— Aim of the task —
Copy out, word for word, the stretch of the material from the line containing "You are a computer-use agent." through the line containing "Instruction: Open the". Give only those lines.

— Provided information —

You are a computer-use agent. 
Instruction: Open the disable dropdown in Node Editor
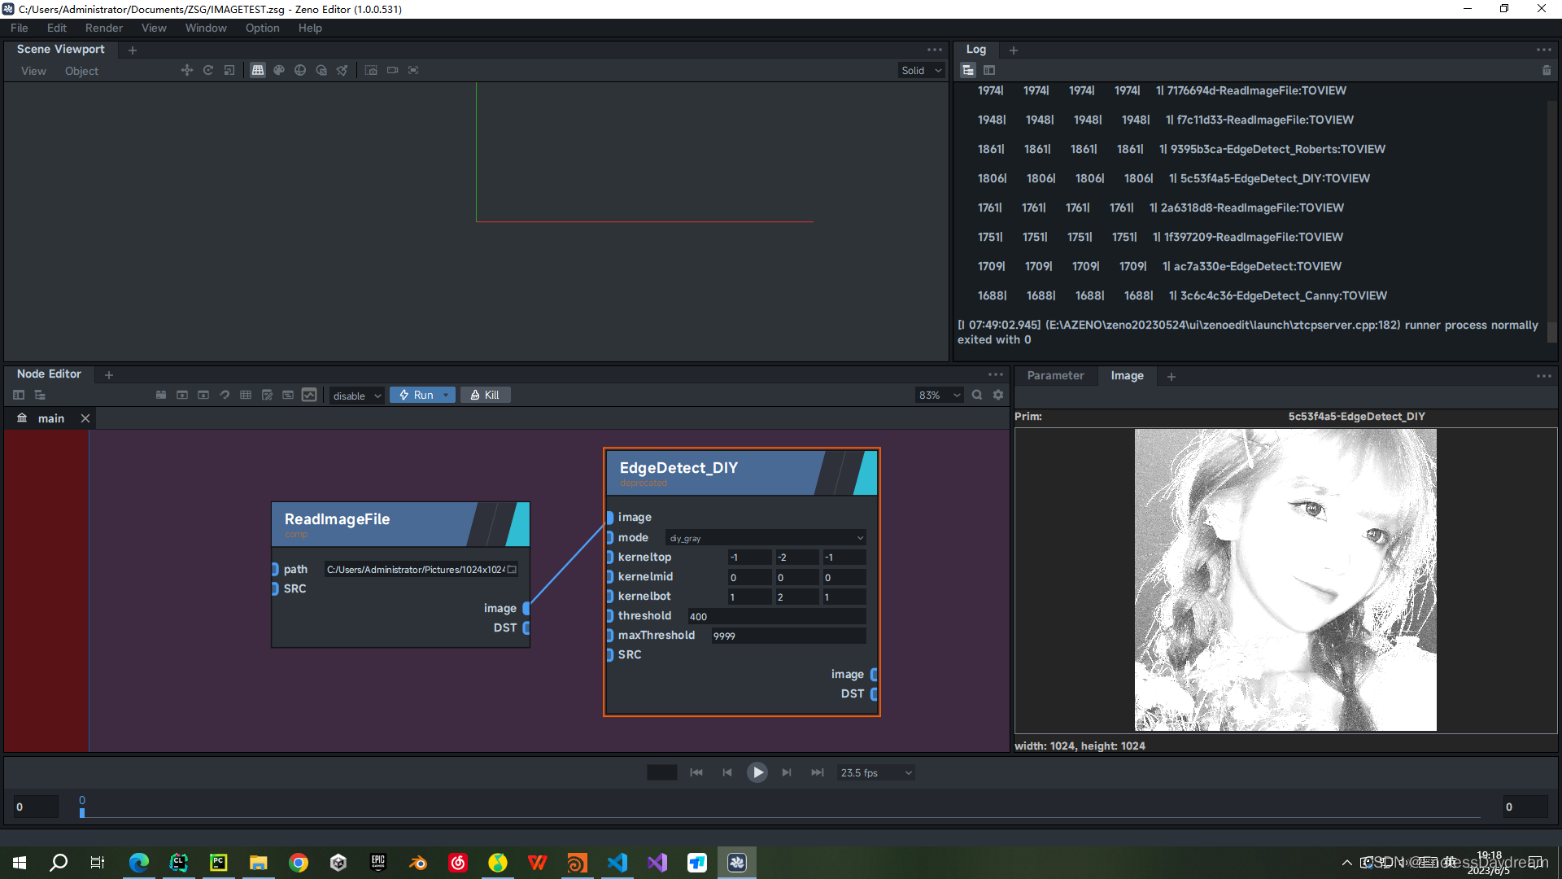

--

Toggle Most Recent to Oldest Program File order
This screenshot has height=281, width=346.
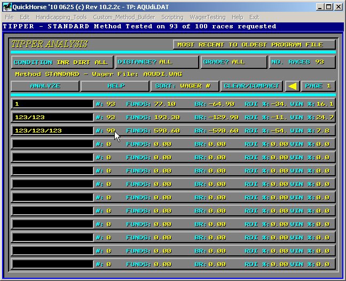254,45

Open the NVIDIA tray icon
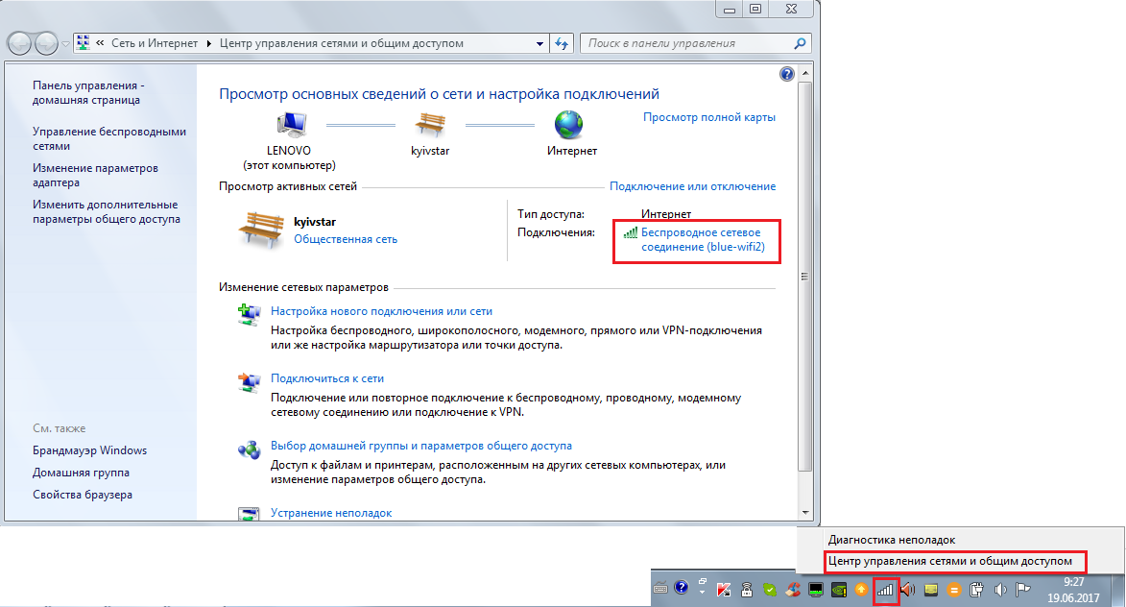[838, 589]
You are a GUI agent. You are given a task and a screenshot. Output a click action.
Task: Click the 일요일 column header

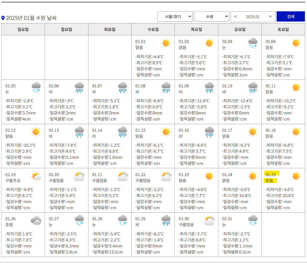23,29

==

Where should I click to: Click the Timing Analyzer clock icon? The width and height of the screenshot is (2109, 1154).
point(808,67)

— Written solution —
You are a computer-use agent. 
Instruction: Open the disable dropdown in Node Editor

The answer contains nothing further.